▶ WHAT YOU NEED TO DO:
Extract only the first line of the listing and every line after it up to and including the one with "Patrimonio natural y". Omit the pictures.

▶ RECORDS FOR PROCESSING:
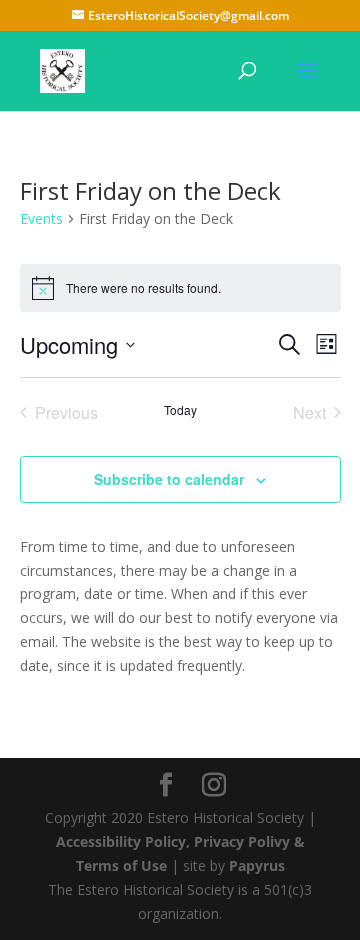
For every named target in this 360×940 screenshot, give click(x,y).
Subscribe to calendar (169, 479)
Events (41, 218)
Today (180, 410)
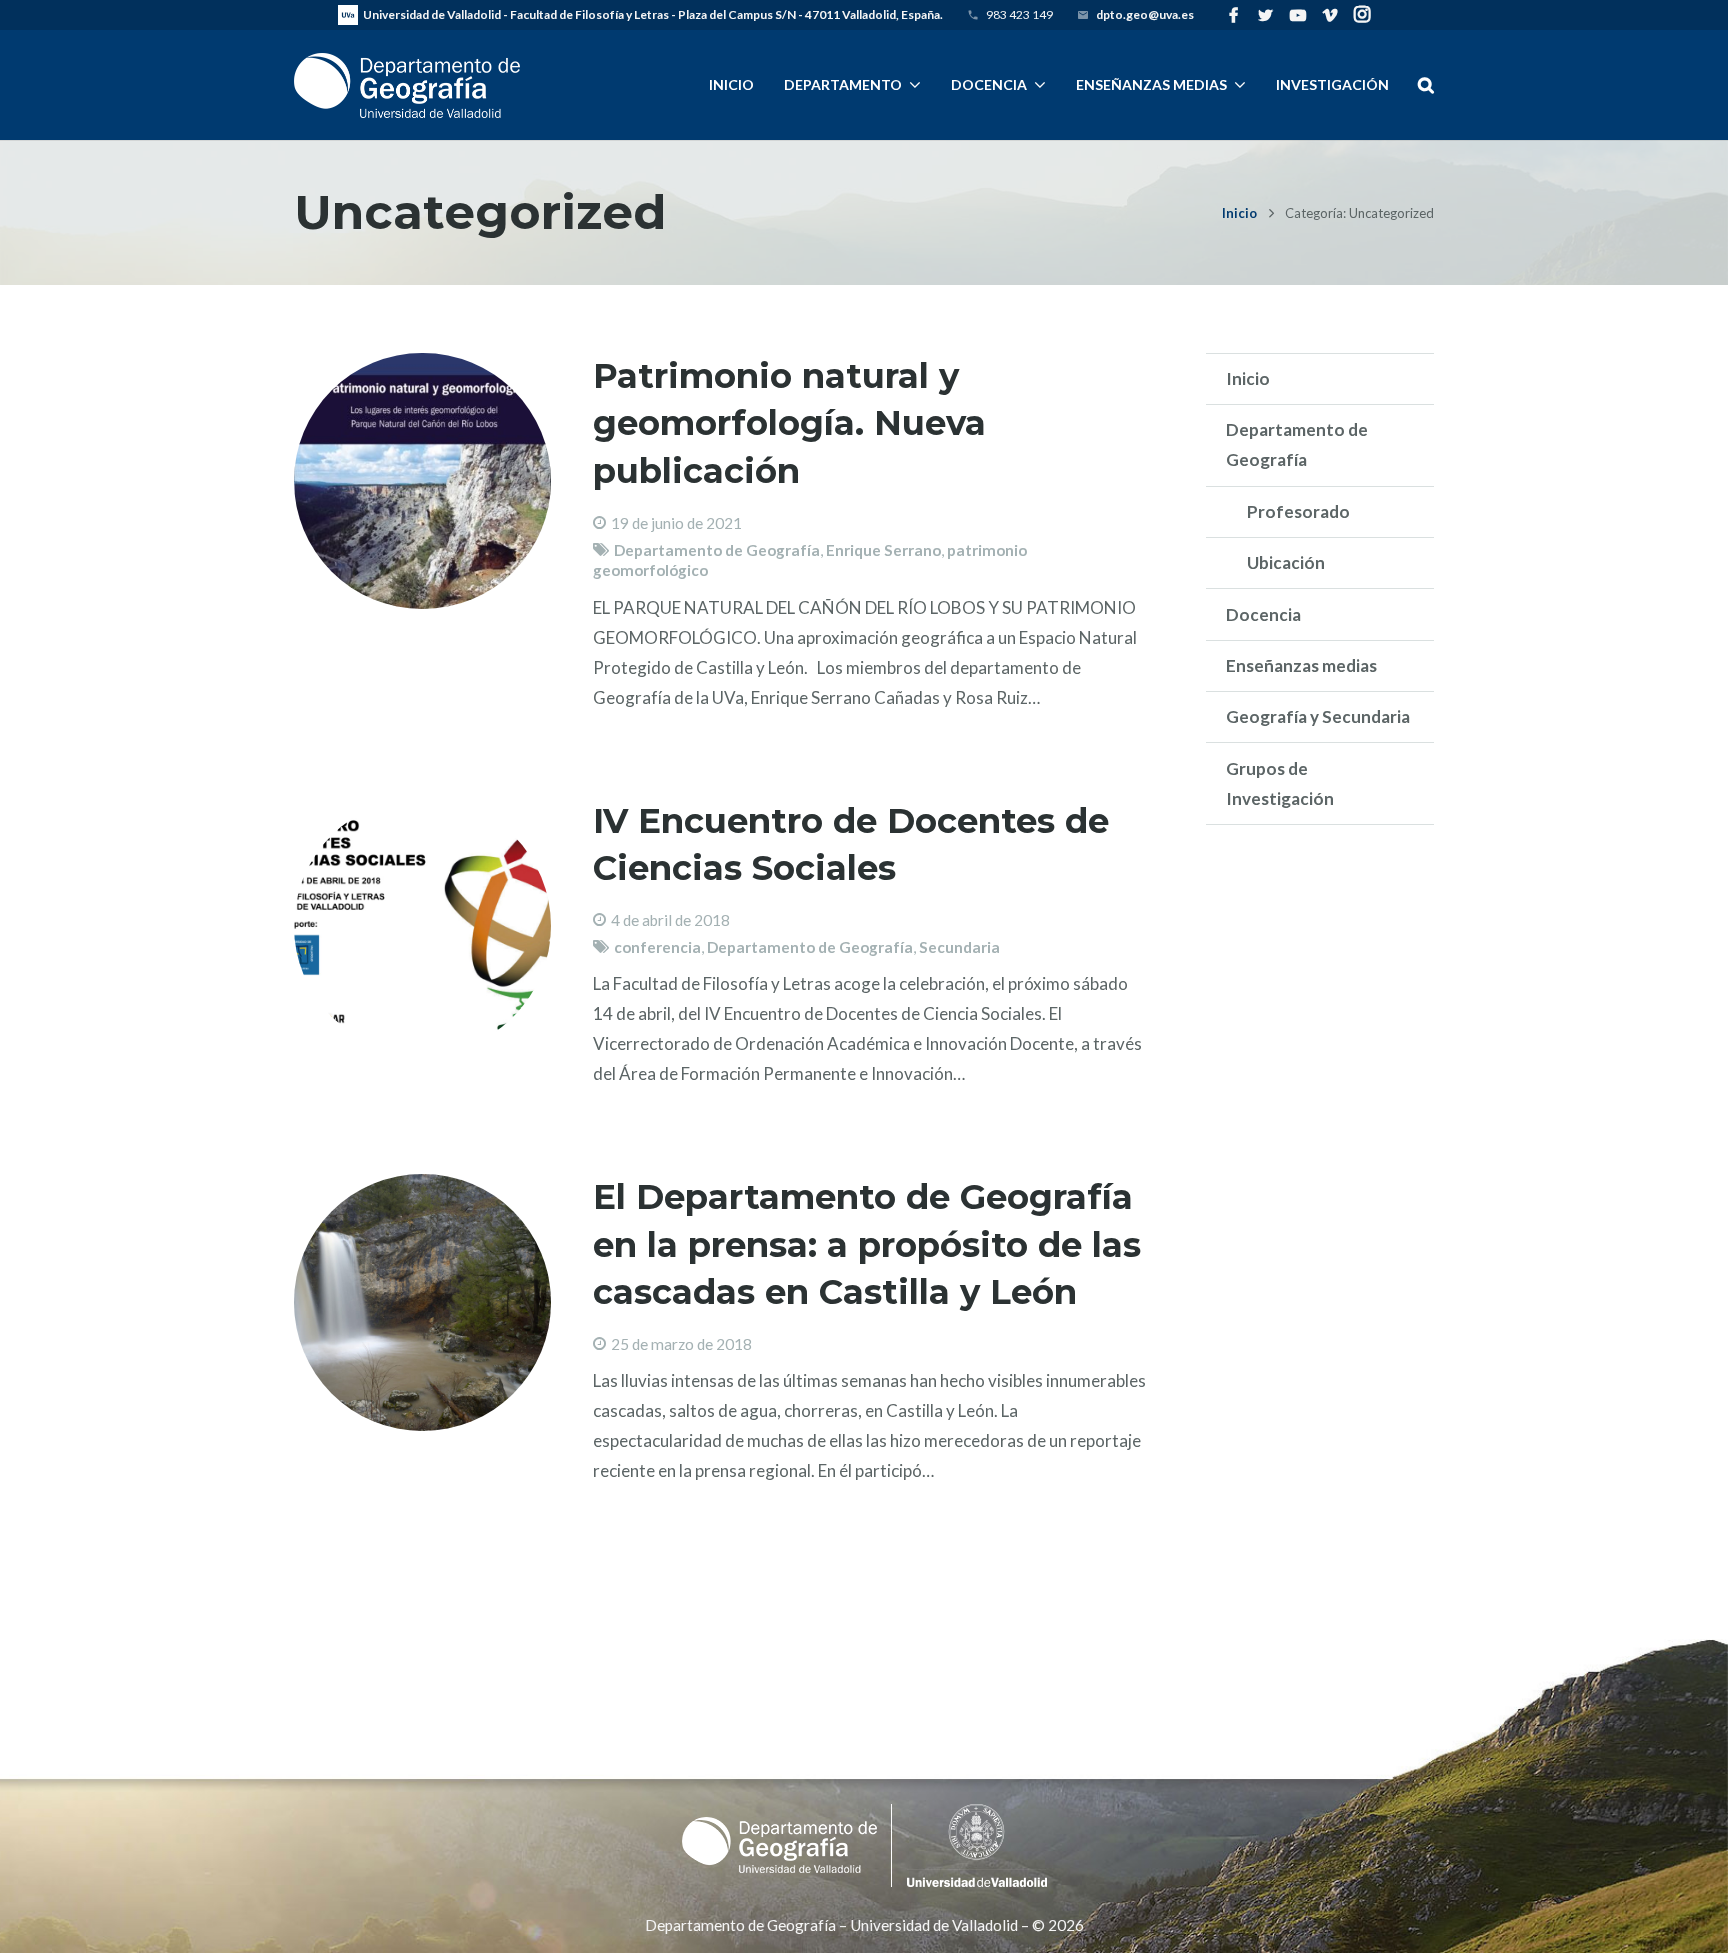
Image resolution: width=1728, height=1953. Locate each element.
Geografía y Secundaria (1318, 716)
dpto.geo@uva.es (1145, 14)
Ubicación (1286, 562)
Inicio (1239, 213)
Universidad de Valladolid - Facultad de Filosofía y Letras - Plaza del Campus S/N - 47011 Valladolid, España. (653, 14)
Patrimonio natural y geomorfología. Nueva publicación (789, 423)
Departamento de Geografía (717, 550)
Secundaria (959, 947)
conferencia (657, 947)
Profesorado (1298, 511)
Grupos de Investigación (1280, 783)
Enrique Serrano (883, 550)
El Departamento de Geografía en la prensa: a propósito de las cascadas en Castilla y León (867, 1244)
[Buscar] (1425, 85)
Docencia (1263, 614)
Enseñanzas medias (1301, 665)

▶ WRITTEN RESPONSE:
For every named target in this 360×940 screenshot, give click(x,y).
Subscribe to calendar (169, 479)
Events (41, 218)
Today (180, 410)
Image resolution: width=1728, height=1953. Locate each element.
Geografía y Secundaria (1318, 716)
dpto.geo@uva.es (1145, 14)
Ubicación (1286, 562)
Inicio (1239, 213)
Universidad de Valladolid - Facultad de Filosofía y Letras - Plaza del Campus S/N - 47011 Valladolid, España. (653, 14)
Patrimonio natural y geomorfología. Nueva publicación (789, 423)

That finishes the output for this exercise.